World Series of Poker
- Bracelet: None
- Money finishes: 40
- Highest WSOP Main Event finish: 10th, 2004

World Poker Tour
- Title: None
- Final table: None
- Money finishes: 5

European Poker Tour
- Title: None
- Final tables: 3
- Money finishes: 9

= Marcel Lüske =

Dutch poker player (born 1953)

Marcel Lüske (Amsterdam, Netherlands 23 March 1953) is a Dutch professional poker player. He finished 10th in the 2004 WSOP Main Event. Lüske is a mentor to and encourages the development of younger poker players.

==Early life==
Lüske's father was a butcher and a boxer, and he named Marcel after his favorite French pugilist, Marcel Cerdan. He grew up in the Netherlands, where he wanted to be a singer, but he ended up at the center of his country's government, The Hague, working for customs. He moved on to working in a nightclub, owning a bar in the Amsterdam marketplace, and opening a card club in Antwerp, Belgium. As a hobby, he and his brothers picked up five-card stud and played in their downtime at the market. Lüske's card skills among the local vendors led them to suggest him to enter a $1,000 buy-in tournament in Prague. As a result of his successful playing, he won over $40,000 and turned professional. He began flying from city to city to play poker, earning himself the nickname "The Flying Dutchman".

==Poker career==
===World Series of Poker===
Lüske had his first major breakthrough at the World Series of Poker in a 2002 $5,000 Omaha Hi/Lo Split tournament. He finished 3rd for $44,560. Lüske finished in 14th place in the 2003 World Series of Poker (WSOP) Main Event, for which he earned $65,000, and 10th place in the 2004 WSOP Main Event, for which he won $373,000. These achievements in the 2003 and 2004 WSOP Main Events are similar to Dan Harrington's back-to-back final table appearance in the same years, and it was Harrington who eliminated Lüske in 2004. Luske's 10th-place finish in the 2004 Main Event for $373,000 is his largest tournament cash to date. Lüske was runner-up to Joe Awada in the 2004 $5,000 Seven-card stud tournament, for which he earned $120,800. In the 2017 World Series of Poker Main Event, Luske made a deep run to finish in 23rd place out of 7,221 entries, for which he won $263,532. His 23rd-place finish in the 2017 Main Event is his highest since finishing in 10th place in 2004.

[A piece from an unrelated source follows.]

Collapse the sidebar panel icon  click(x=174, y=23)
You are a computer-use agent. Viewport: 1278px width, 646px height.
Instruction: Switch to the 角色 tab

Lüske has cashed at the WSOP 40 times for over $1.7 million.

===Other poker activities===
Lüske has won the European Poker Awards Player of the Year in 2001 and 2004. In 2005, he won the €10,000 Hall of Fame Poker Classic in Paris and took home €119,000. In 2006 Lüske made the European Poker Tour Championship Grand Final, finishing 7th. Also in 2006, Lüske won a $3,000 buy-in event at the Fourth Annual Five-Star World Poker Classic in Las Vegas. He won $315,630, which is his second-largest cash.

As of 2023, Lüske's total live tournament winnings exceed $5 million.

In early 2007, Lüske produced a TV show called Veronica Poker with fellow poker professional Noah Boeken, in which Dutch celebrities were taught to play poker. He also appeared in the show Poker Kings NL in which Boeken and Lüske filmed while attending poker tournaments. Later, he appeared in the show Celebrity Poker on Tien television channel.

Also in 2007, Lüske cofounded the Federation Internationale de Poker Association (FIDPA) with American poker pro Michelle Lau to promote tournament fairness and uniformity worldwide. Lüske and Lau began FIDPA's mission with the creation of a book entitled The International Poker Rules. Its most recent update was published on 5 April 2018.

Lüske is known for his sharp dress sense at the table and his ever-present sunglasses. He has gained some notoriety for being eccentric with his shades, occasionally sporting odd pairs but more often wearing his sunglasses upside-down. He is a black belt in karate.